__Görevler__:
1. Yargıtay ilamında karar tarihi olarak hangi tarih yazıyor?
2. Yargıtay ilamında iki noktadan önce gelen alan adları hangileridir? Hepsini sıralayın.
3. Yargıtay ilamından, "Esas No : 2018/3469" ifadesinin geçtiği yerden başlayıp "E.  ,  2020/1565 K." ifadesinden sonra bitecek bölümü olduğu gibi aktarın.

__Seçilen Metin__:
----------

Yargıtay 17. Hukuk Dairesi 2018/3469 Esas 2020/1565 Karar Sayılı İlamı

Yargıtay 17. Hukuk Dairesi 2018/3469 Esas 2020/1565 Karar Sayılı İlamı

Esas No : 2018/3469
Karar No : 2020/1565
Karar Tarihi : 17/02/2020
Yargıtay 17. Hukuk Dairesi 2018/3469 Esas 2020/1565 Karar Sayılı İlamı

17. Hukuk Dairesi         2018/3469 E.  ,  2020/1565 K.

    "İçtihat Metni"

----------

__Kaynaktan Alıntı__:
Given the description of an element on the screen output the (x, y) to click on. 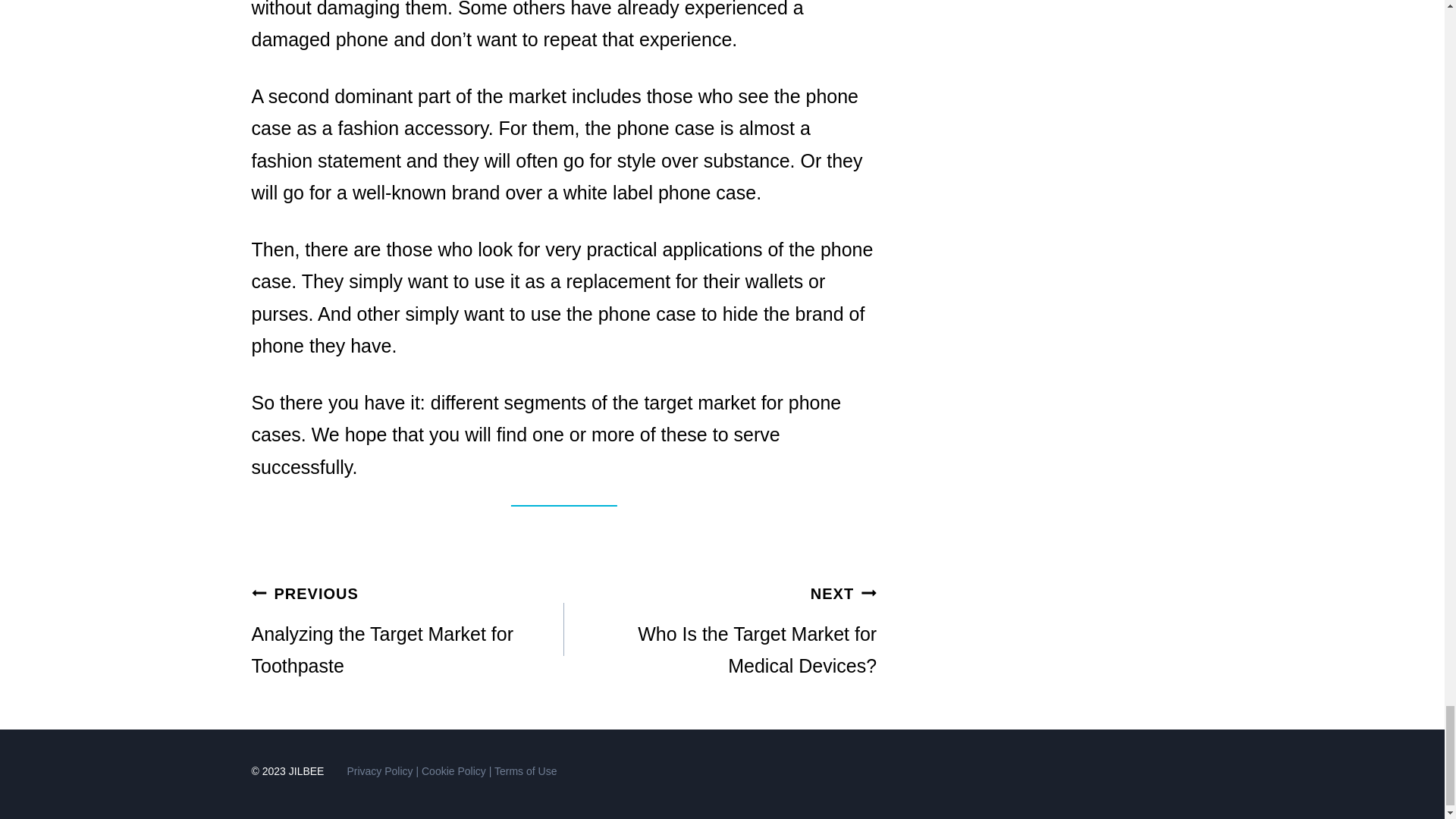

----------

__Sırayla Yanıtlar__:
1. 17/02/2020

2. Esas No, Karar No, Karar Tarihi

3.
Esas No : 2018/3469
Karar No : 2020/1565
Karar Tarihi : 17/02/2020
Yargıtay 17. Hukuk Dairesi 2018/3469 Esas 2020/1565 Karar Sayılı İlamı

17. Hukuk Dairesi         2018/3469 E.  ,  2020/1565 K.